Items listed in a dataset:
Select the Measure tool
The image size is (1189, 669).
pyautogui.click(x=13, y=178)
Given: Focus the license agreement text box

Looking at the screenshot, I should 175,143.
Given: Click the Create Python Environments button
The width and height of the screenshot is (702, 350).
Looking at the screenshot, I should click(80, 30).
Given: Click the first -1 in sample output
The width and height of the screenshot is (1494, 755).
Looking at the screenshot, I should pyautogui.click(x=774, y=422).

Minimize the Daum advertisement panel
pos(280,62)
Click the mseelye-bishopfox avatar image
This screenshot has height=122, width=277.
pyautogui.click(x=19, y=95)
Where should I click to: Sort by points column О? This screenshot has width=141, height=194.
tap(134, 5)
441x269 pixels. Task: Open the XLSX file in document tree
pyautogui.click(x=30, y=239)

#### [WHAT IS ASKED]
Please return all of the rows above word for word, with nothing changed.

#### [EXERCISE ANSWER]
Select the Measure tool
The image size is (1189, 669).
pyautogui.click(x=13, y=178)
Given: Focus the license agreement text box

Looking at the screenshot, I should 175,143.
Given: Click the Create Python Environments button
The width and height of the screenshot is (702, 350).
Looking at the screenshot, I should click(80, 30).
Given: Click the first -1 in sample output
The width and height of the screenshot is (1494, 755).
Looking at the screenshot, I should pyautogui.click(x=774, y=422).

Minimize the Daum advertisement panel
pos(280,62)
Click the mseelye-bishopfox avatar image
This screenshot has height=122, width=277.
pyautogui.click(x=19, y=95)
Where should I click to: Sort by points column О? This screenshot has width=141, height=194.
tap(134, 5)
441x269 pixels. Task: Open the XLSX file in document tree
pyautogui.click(x=30, y=239)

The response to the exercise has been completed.